[START]

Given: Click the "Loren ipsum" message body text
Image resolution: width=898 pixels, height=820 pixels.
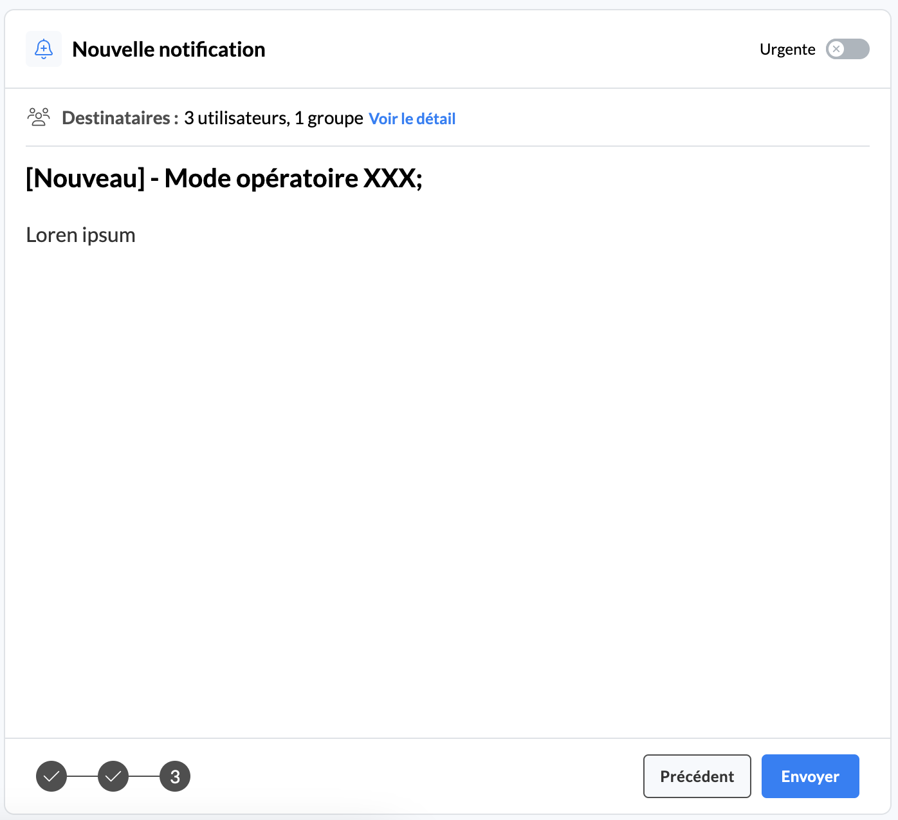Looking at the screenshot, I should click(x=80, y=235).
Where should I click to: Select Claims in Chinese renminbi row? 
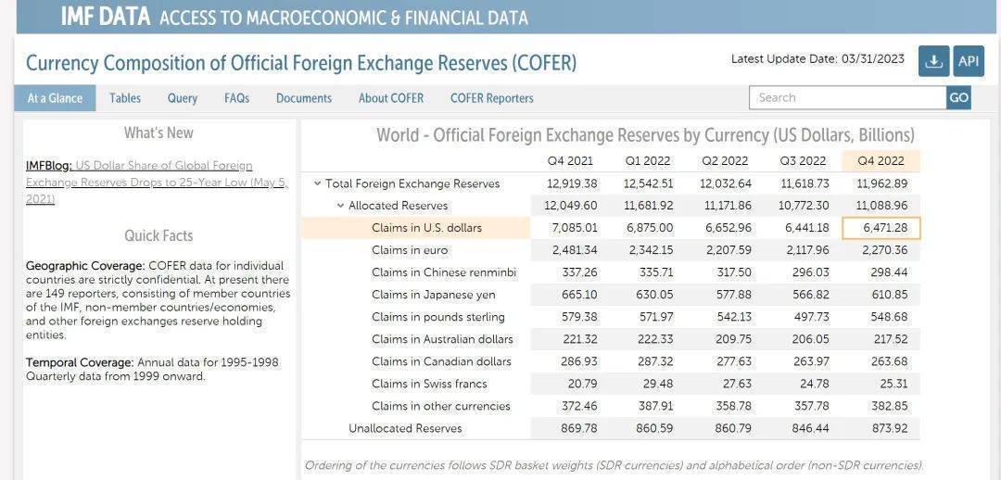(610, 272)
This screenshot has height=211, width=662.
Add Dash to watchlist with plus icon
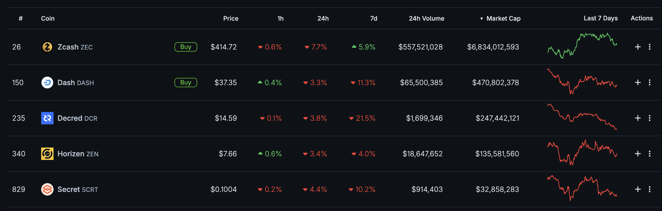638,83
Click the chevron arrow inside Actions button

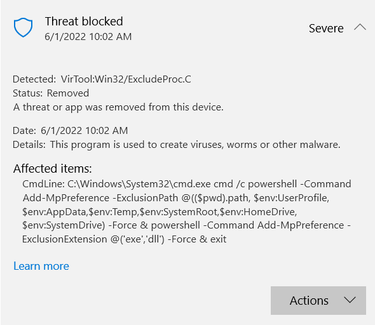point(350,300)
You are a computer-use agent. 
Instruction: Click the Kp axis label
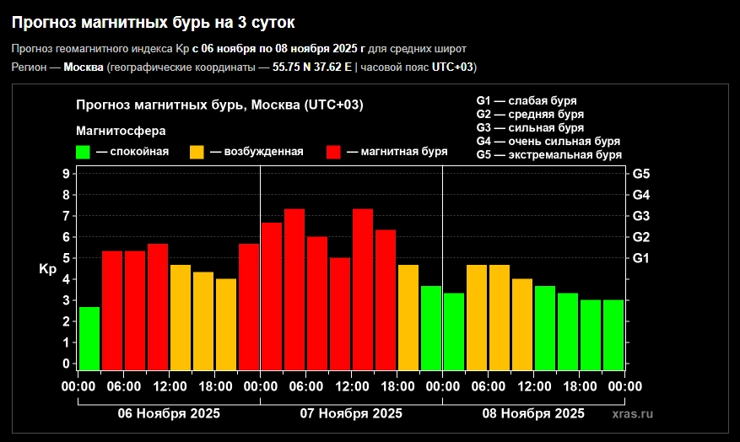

[END]
[START]

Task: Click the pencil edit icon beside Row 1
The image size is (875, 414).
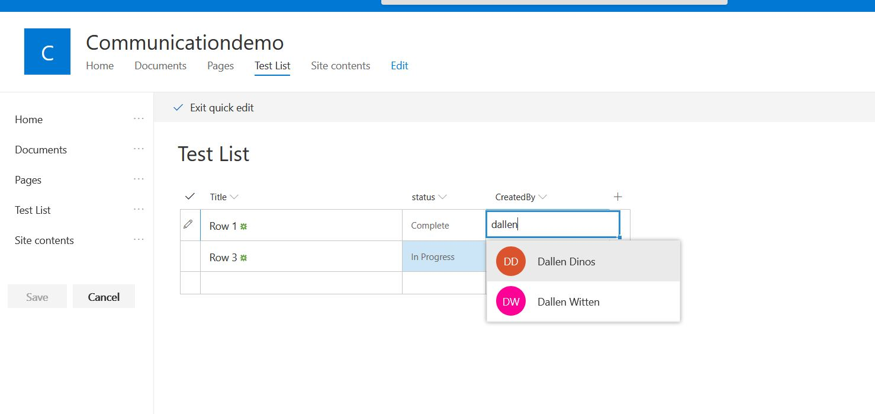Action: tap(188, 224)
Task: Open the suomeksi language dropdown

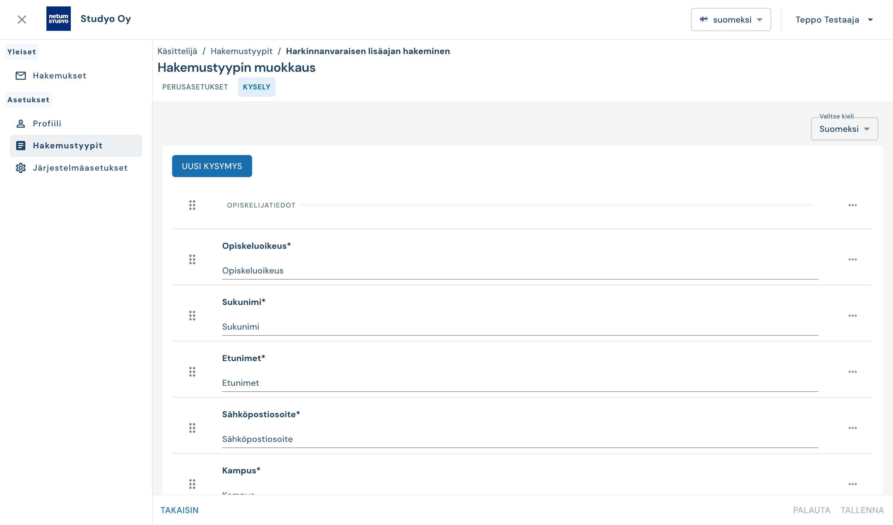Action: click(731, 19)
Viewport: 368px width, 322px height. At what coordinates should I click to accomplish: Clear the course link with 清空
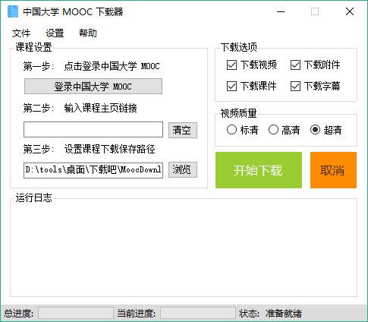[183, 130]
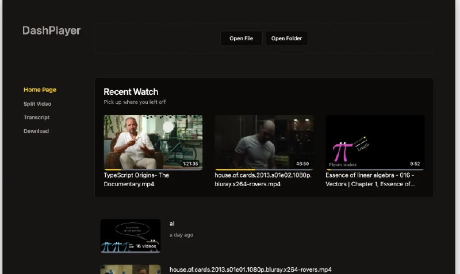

[END]
[START]

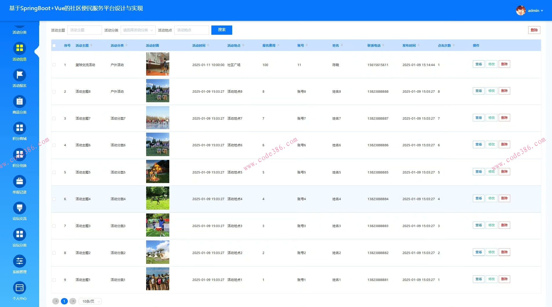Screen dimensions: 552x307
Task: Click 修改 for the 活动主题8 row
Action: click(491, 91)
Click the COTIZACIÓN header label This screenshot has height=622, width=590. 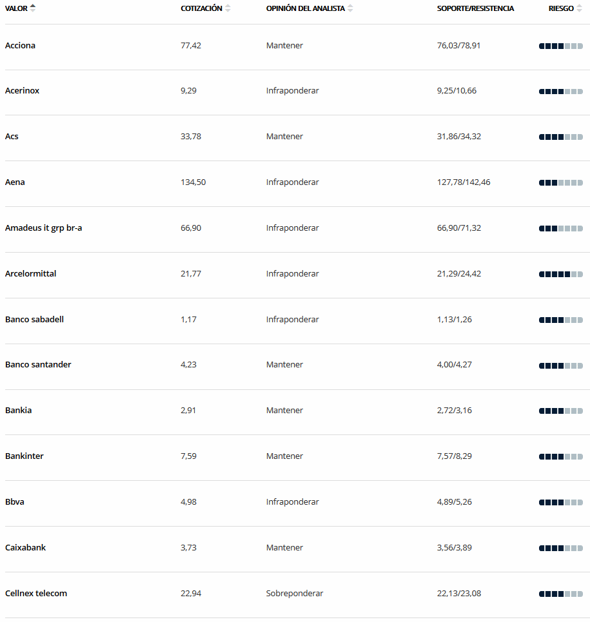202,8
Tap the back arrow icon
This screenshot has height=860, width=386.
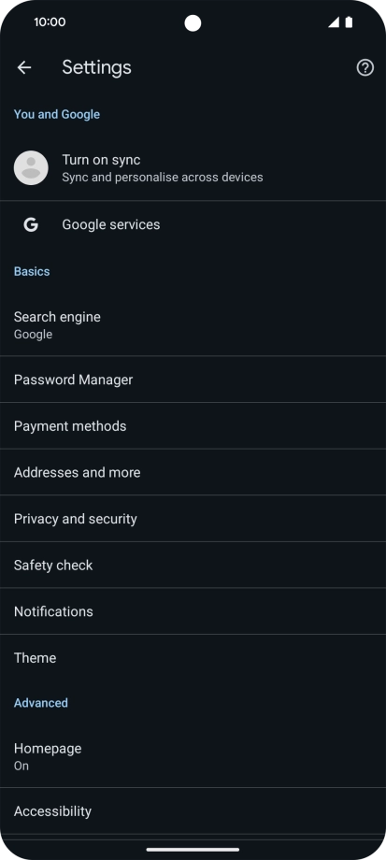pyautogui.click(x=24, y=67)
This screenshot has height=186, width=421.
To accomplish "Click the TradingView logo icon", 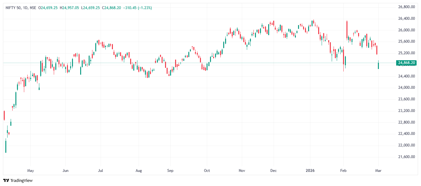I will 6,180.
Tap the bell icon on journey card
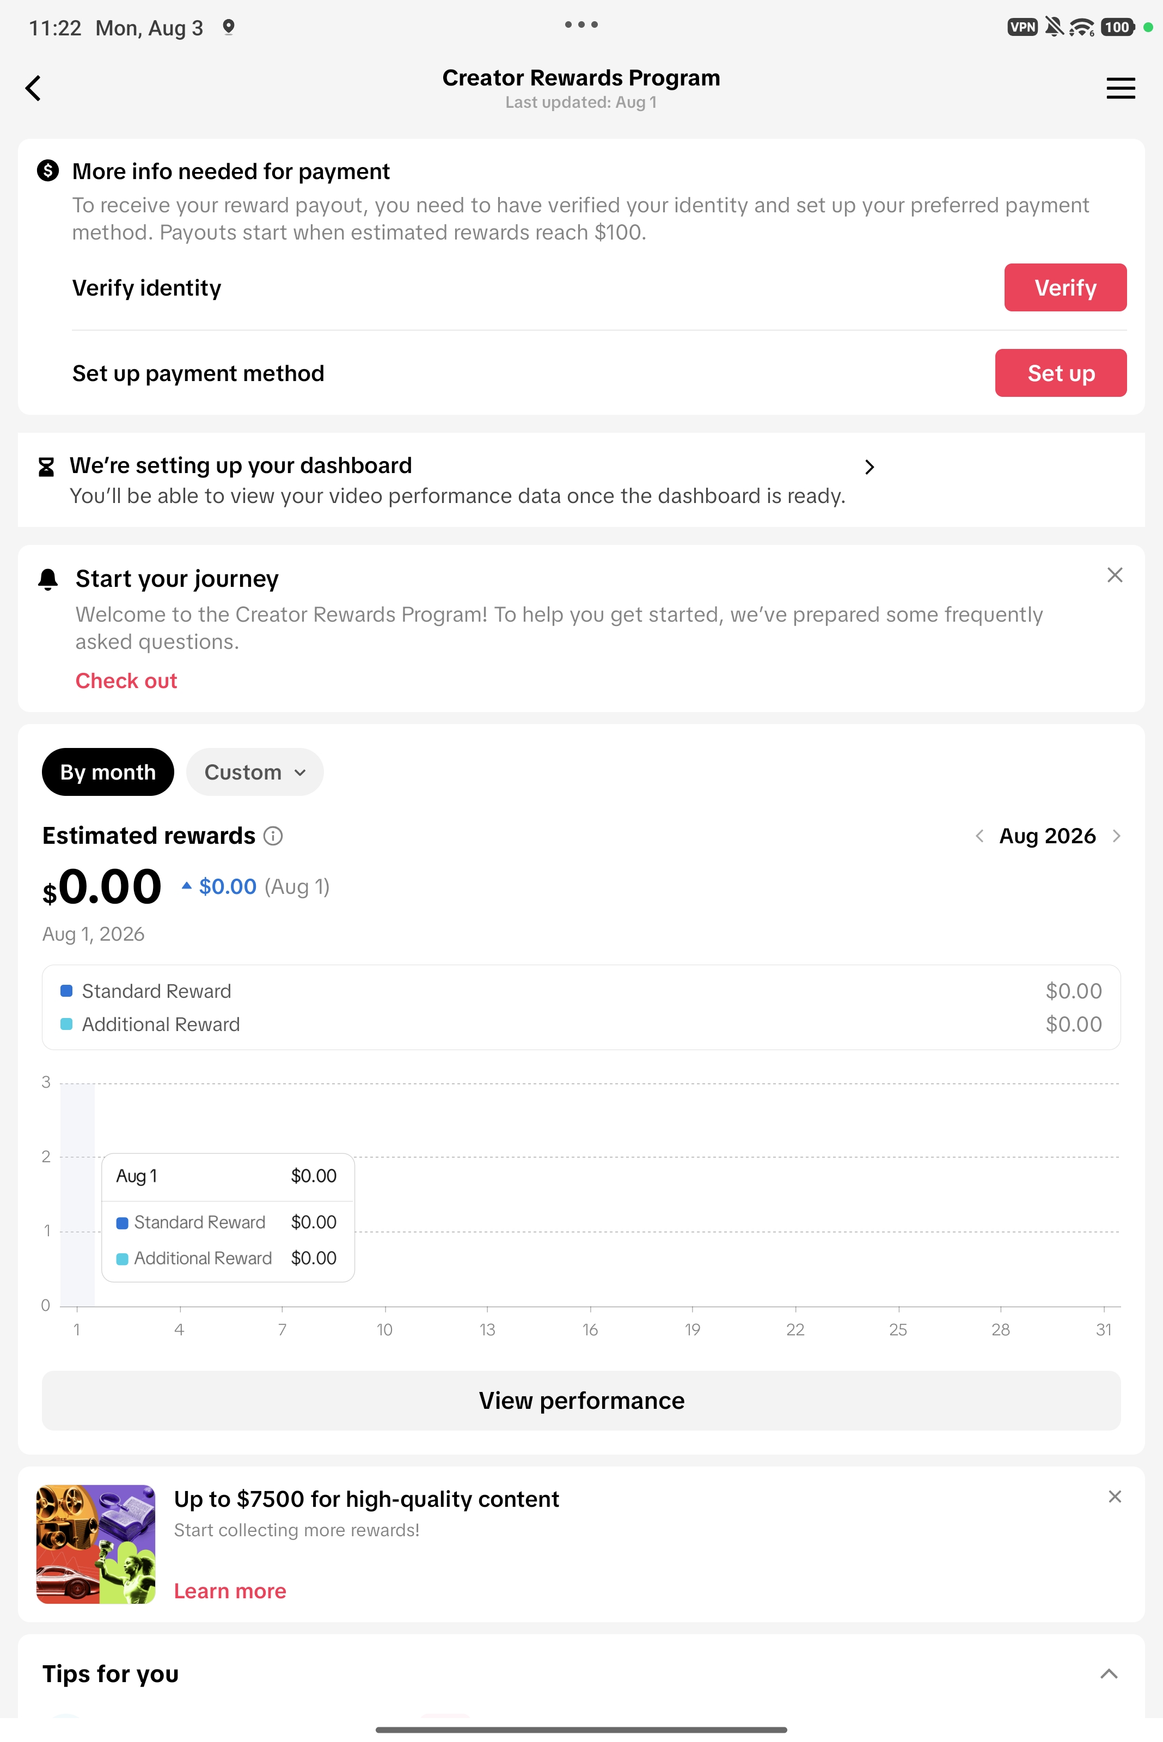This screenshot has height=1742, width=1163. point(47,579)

[END]

**Stated goal:**
Extract each line above that contains the string "arrow", copying every such line in full. Case counts.

**Answer below:**
Click the chevron arrow inside Actions button
Tap the back arrow icon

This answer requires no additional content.